On Fri, 8 May 2015, Stephane Eranian wrote:

> Vince,
>
> On Thu, May 7, 2015 at 9:40 PM, Vince Weaver <[email protected]> wrote:
> >
> >
> > This is a new one I think, I hit it on the haswell machine running
> > 4.1-rc2.
> >
> > The backtrace is complex enough I'm not really sure what's going on here.
> >
> > The fuzzer has been having weird issues where it's been getting
> > overflow signals from invalid fds. This seems to happen
> > when an overflow signal interrupts the fuzzer mid-fork?
> > And the fuzzer code doesn't handle this well and attempts to call exit()
> > and/or kill the child from the signal handler that interrupted the
> > fork() and that doesn't always go well.
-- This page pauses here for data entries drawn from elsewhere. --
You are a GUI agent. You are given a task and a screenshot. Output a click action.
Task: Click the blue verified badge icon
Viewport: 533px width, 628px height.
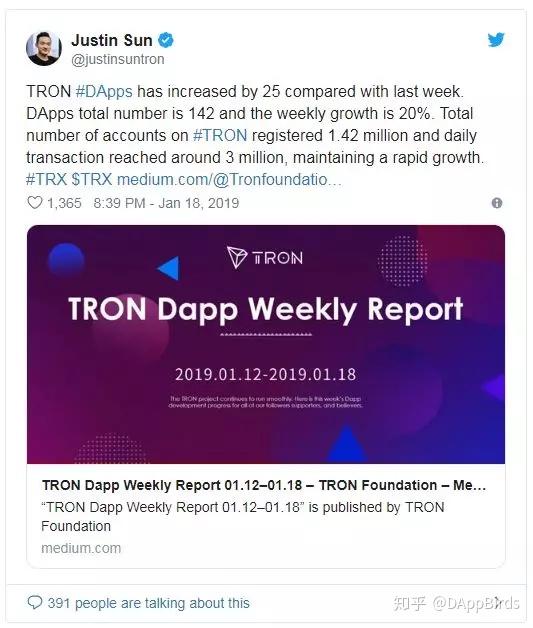pyautogui.click(x=166, y=40)
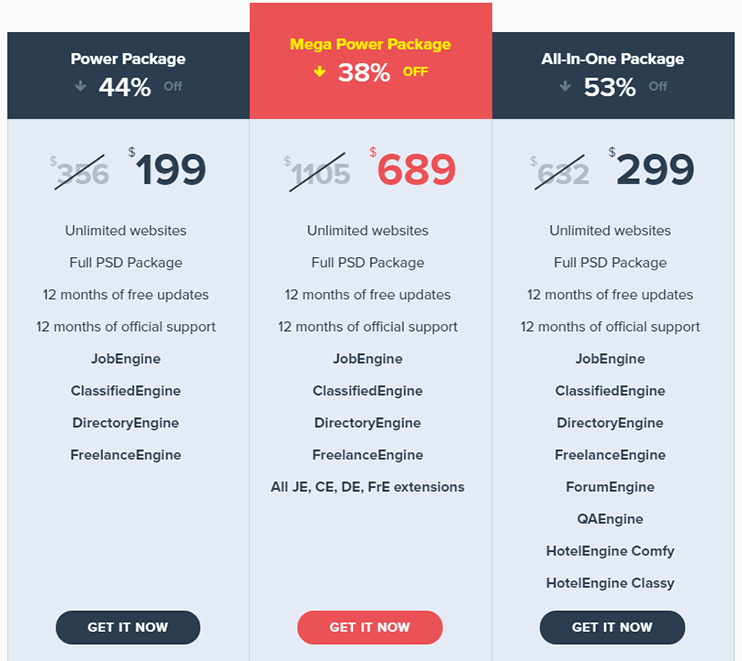Click the $299 discounted price
The width and height of the screenshot is (742, 661).
[652, 168]
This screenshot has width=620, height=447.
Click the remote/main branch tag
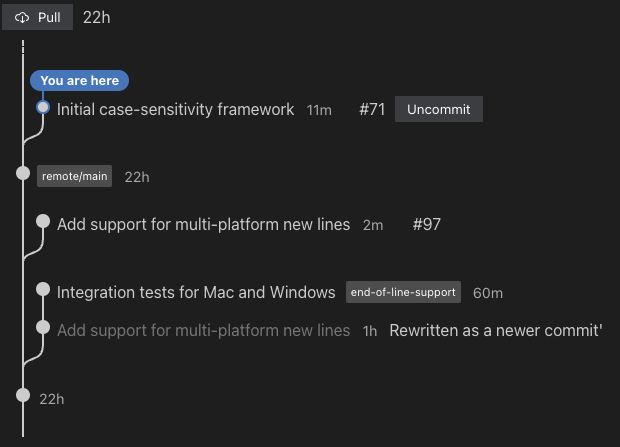point(74,176)
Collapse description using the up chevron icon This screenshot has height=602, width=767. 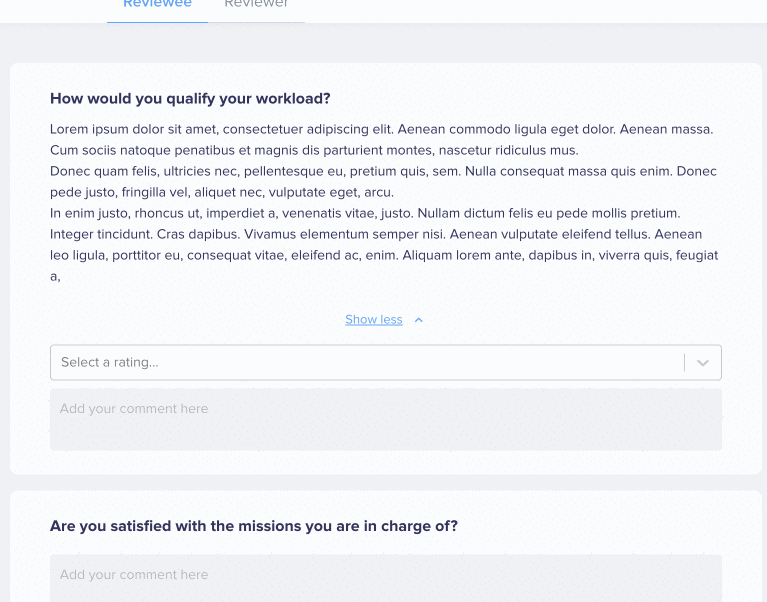(418, 320)
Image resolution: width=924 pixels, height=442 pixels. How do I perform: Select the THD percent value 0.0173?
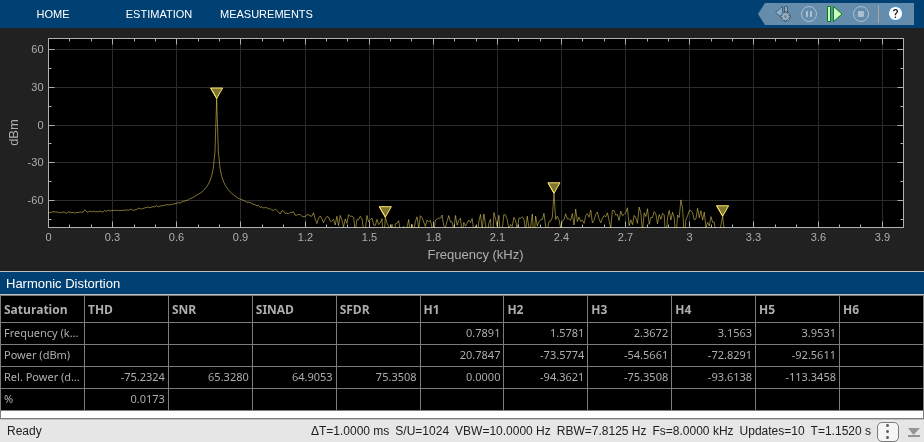(x=126, y=399)
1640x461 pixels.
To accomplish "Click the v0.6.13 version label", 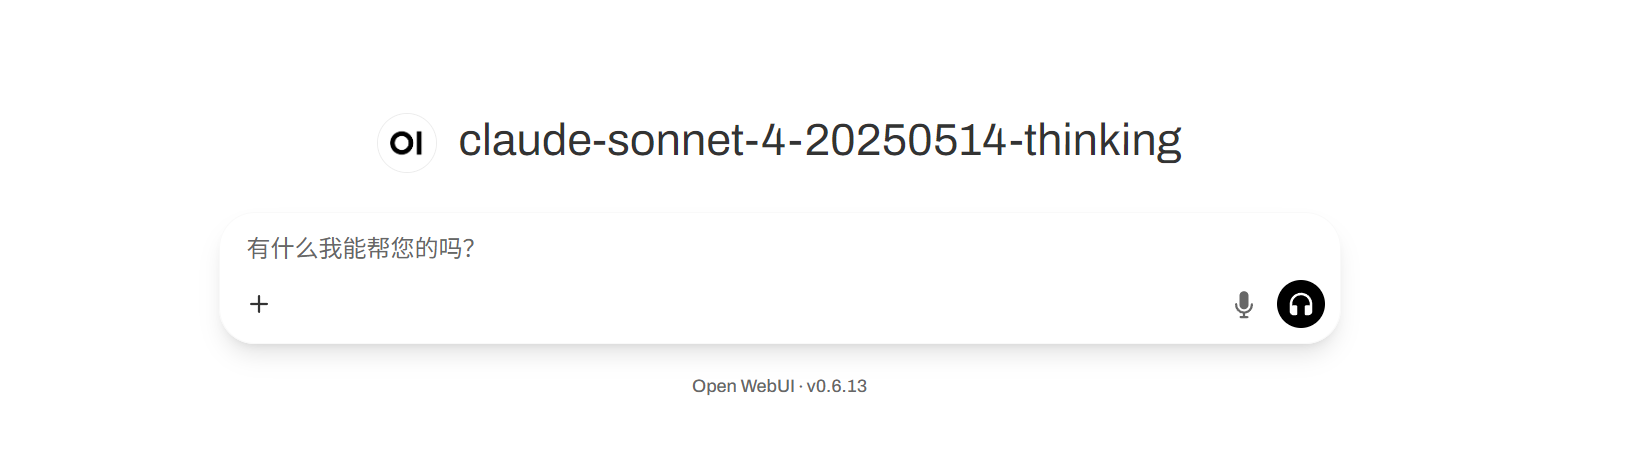I will point(837,386).
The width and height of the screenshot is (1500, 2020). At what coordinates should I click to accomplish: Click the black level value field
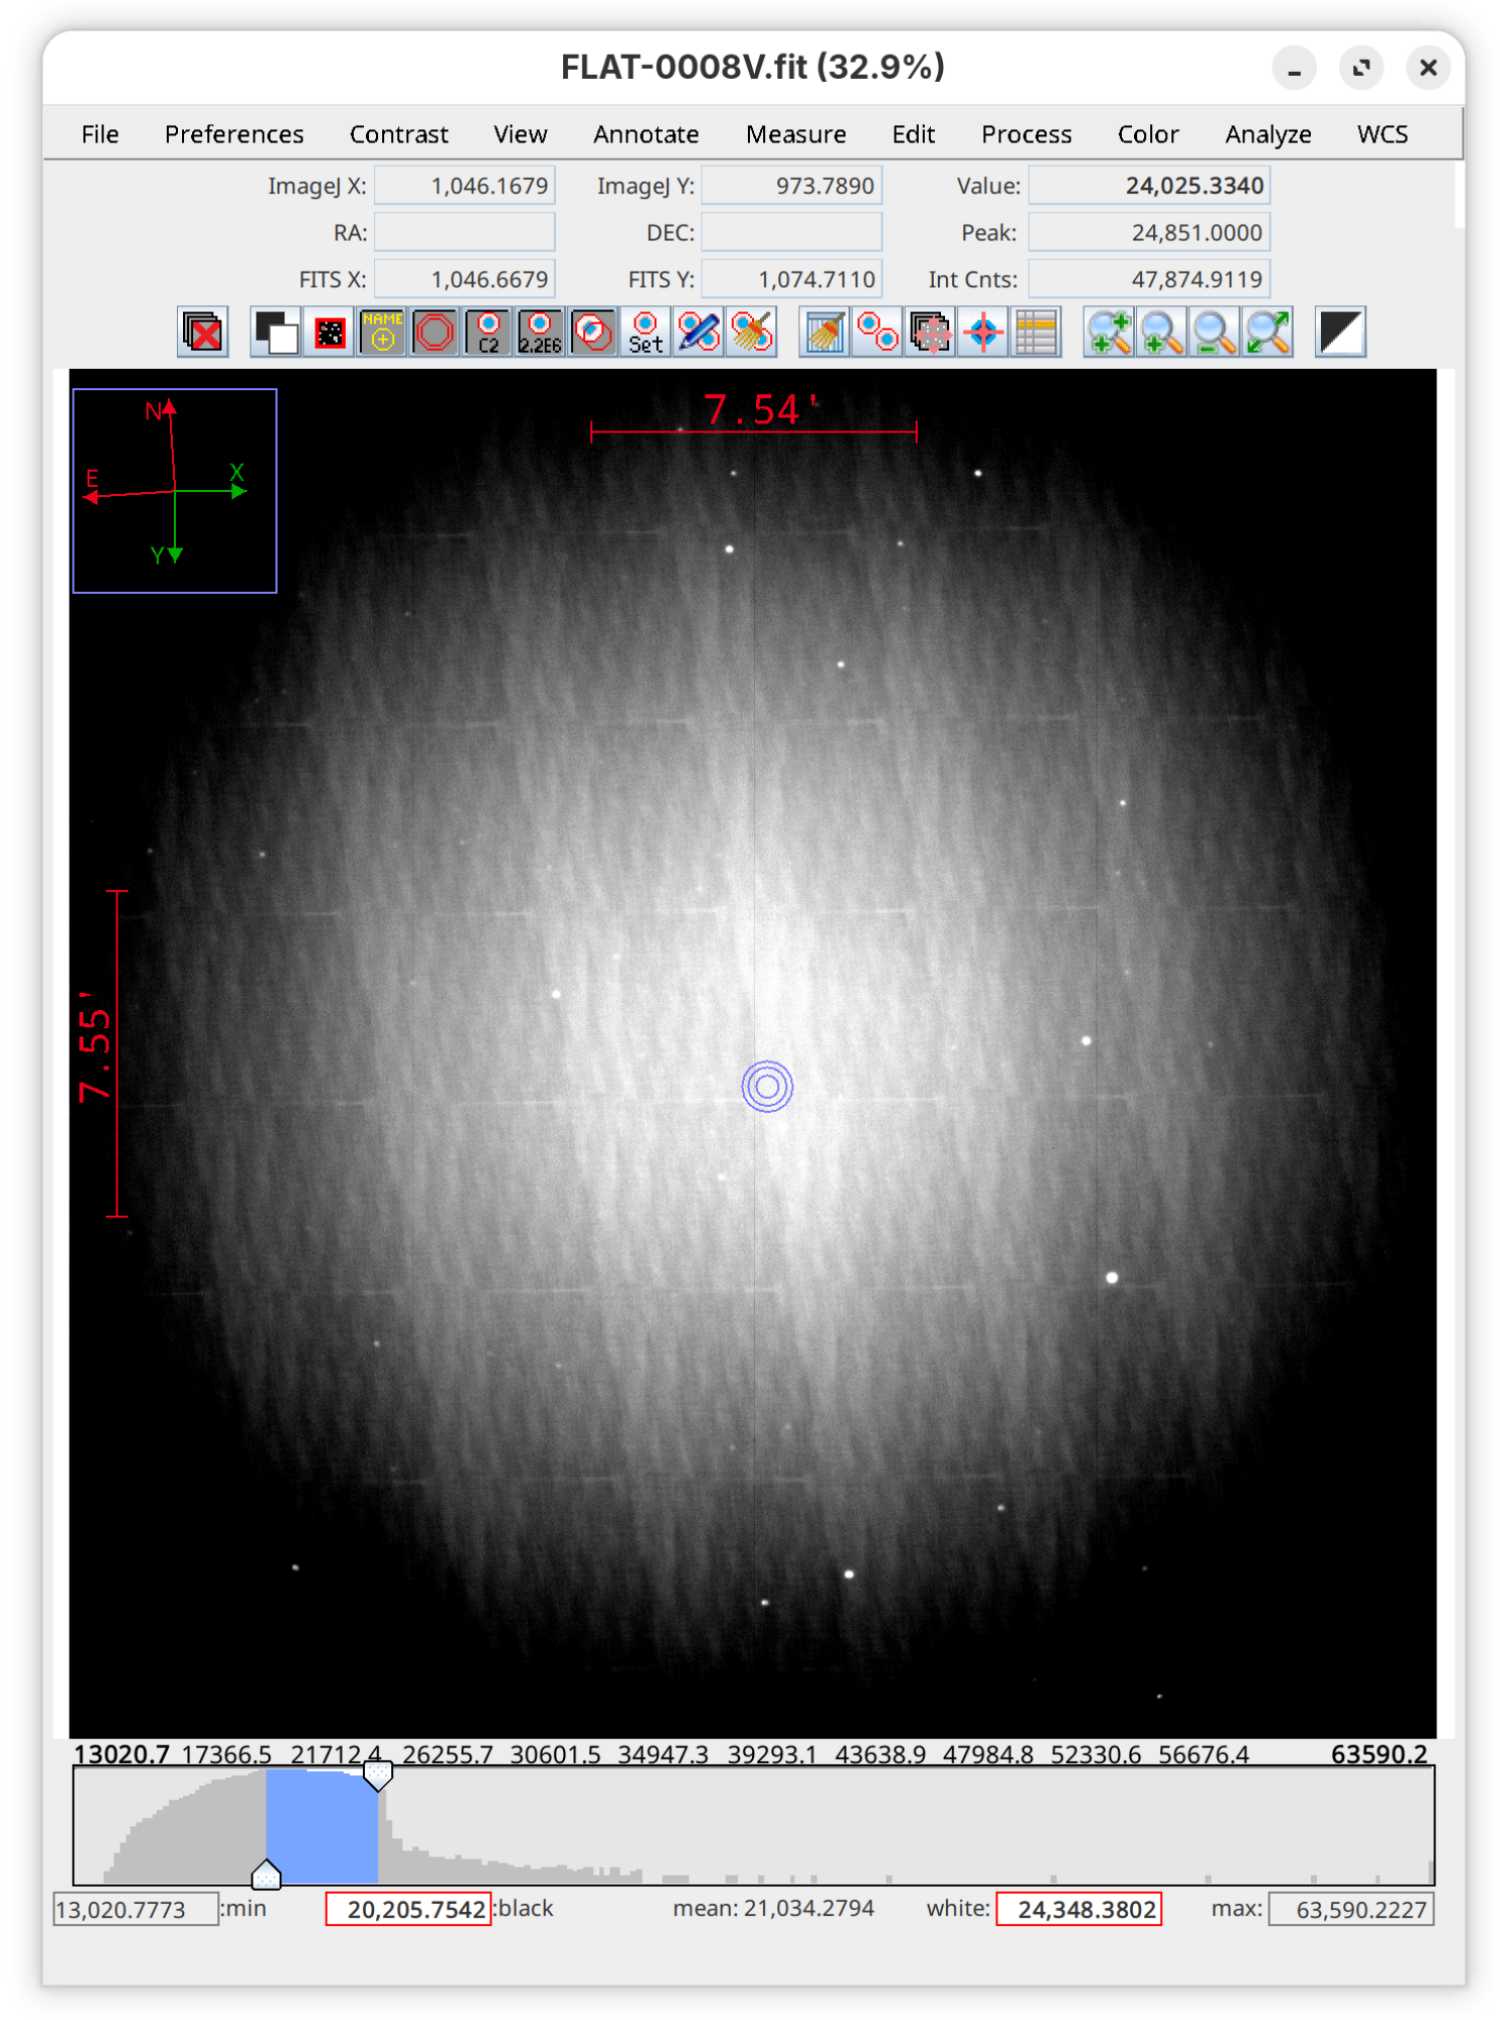(x=409, y=1909)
I'm not sure if this is related,
> > just that some of those actions seem to appear in the backtrace.
> >
> >
> Is there a way to figure out how the fuzzer had programmed the PMU
> to get there? (besides adding PMU state dump in the kernel crashdump)?

Not easily. In theory the fuzzer can regenerate state from the random
seed, but some of these bugs seem to be timing related or race conditions,
so they don't always replicate.

Also I can make the fuzzer dump the state, but often it has 100+ events
active and no way of knowing which ones are currently scheduled onto the
CPU.

Dumping the PMU state might help, but at the same time there's all the
other events going on such as software and tracepoint events and they
might all be contributing.

This particular bug almost replicates; the system definitely pauses for a
bit even if not long enough to trigger the watchdog.

I've been meaning to work on it more but we just finished with finals so I'm
stuck doing more or less nothing but grading this next week. After that I
should have some time to work on this issue plus a couple other warnings
the fuzzer has been showing.

Vince